Carrier mechanisms involved in the transepithelial transport of bis(POM)-PMEA and its metabolites across Caco-2 monolayers.

PURPOSE

To investigate the role of carrier mechanisms in: [1] the polarized transport of the bis(pivaloyloxymethyl)- [bis(POM)-] ester prodrug of the antiviral agent 9-(2-phosphonylmethoxyethyl)adenine [PMEA] and [2] the directional secretion of its metabolites.

METHODS

Caco-2 monolayers were used to study the modulation effect of carriers on the transport of bis(POM)-PMEA and the efflux of intracellularly formed metabolites mono(POM)-PMEA and PMEA from the cells. The interaction of bis(POM)-PMEA and its metabolites with the efflux mechanisms present in Caco-2 monolayers was investigated by testing the effect of various concentrations of verapamil (30, 100, 300, microns) or indomethacin (10-500 microns) on transport and efflux.

RESULTS

Polarity in transport of bis(POM)-PMEA (50 micron) across Caco-2 monolayers was noted: transport of total PMEA [=bis(POM)-PMEA, mono(POM)-PMEA and PMEA] was significantly higher in basolateral (BL) to apical (AP) direction (14.5 +/- 0.4%) than transport in the opposite (AP to BL) direction (1.7 +/- 0.2%).

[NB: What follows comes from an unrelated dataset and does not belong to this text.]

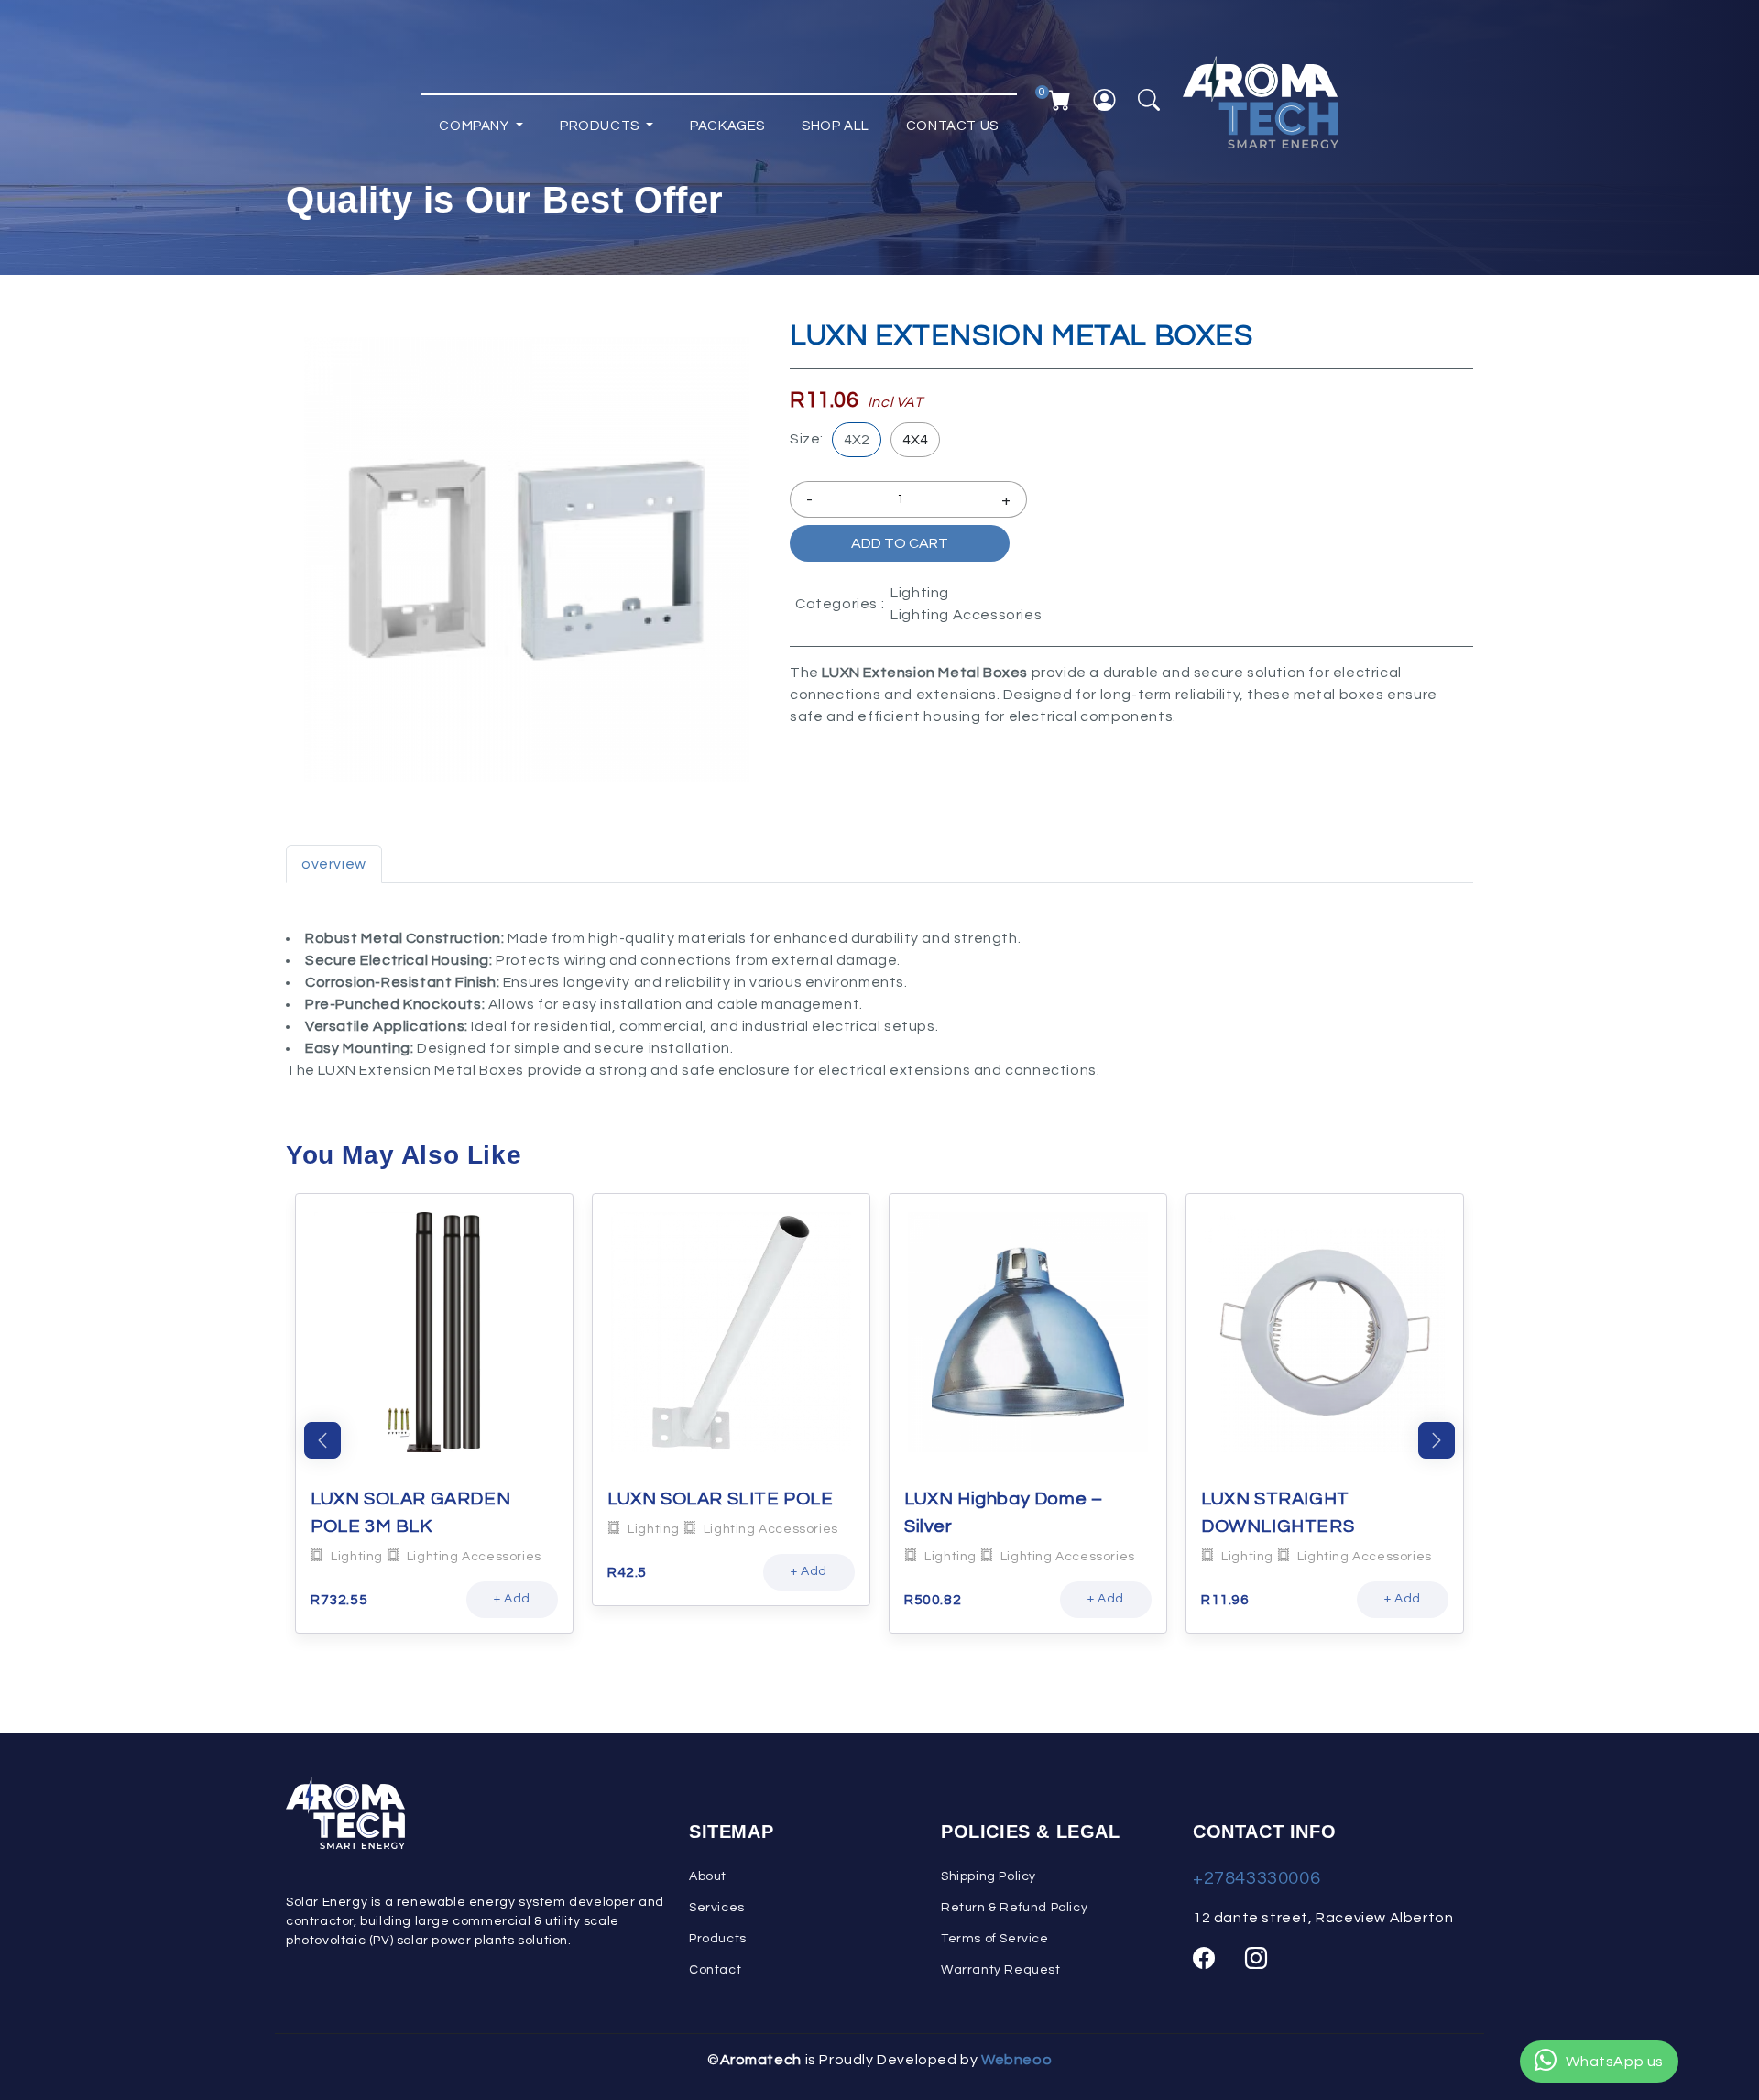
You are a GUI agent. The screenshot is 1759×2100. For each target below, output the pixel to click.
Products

This difference was reduced in a concentration dependent way when verapamil (0-100 microns) was included in both AP and BL incubation media. After loading the cells with bis(POM)-PMEA (100 micron) for 1 hr, studies on efflux of PMEA and mono(POM)-PMEA from the Caco-2 monolayers over a 3 hr period, revealed that both metabolites were preferentially secreted towards the AP compartment. Efflux of PMEA toward AP and BL compartments amounted to 14.6 +/- 1.1% and 5.3 +/- 0.4, respectively, of the initial intracellular amount of total PMEA, while efflux of mono(POM)-PMEA towards AP and BL compartments was limited to 2.3 +/- 0.1% and 0.5 +/- 0.1%, respectively. When 10 micron indomethacin was included in the AP incubation medium, efflux of PMEA was decreased to 7.8 +/- 0.3% and 3.3 +/- 0.3% towards the AP and BL compartments, respectively. The decrease in efflux by indomethacin was concentration-dependent up to 100 micron. Transepithelial transport of total PMEA was also reduced in the presence of 30 micron indomethacin, as reflected in smaller concentrations of PMEA and mono(POM)-PMEA in the acceptor compartment, irrespective of the transport direction.

CONCLUSIONS

The data obtained in this study suggest that bis(POM)-PMEA is substrate for a P -glycoprotein-like carrier mechanism in Caco-2 monolayers, while its metabolites mono(POM)-PMEA and PMEA are transported by a non-P-glycoprotein efflux protein.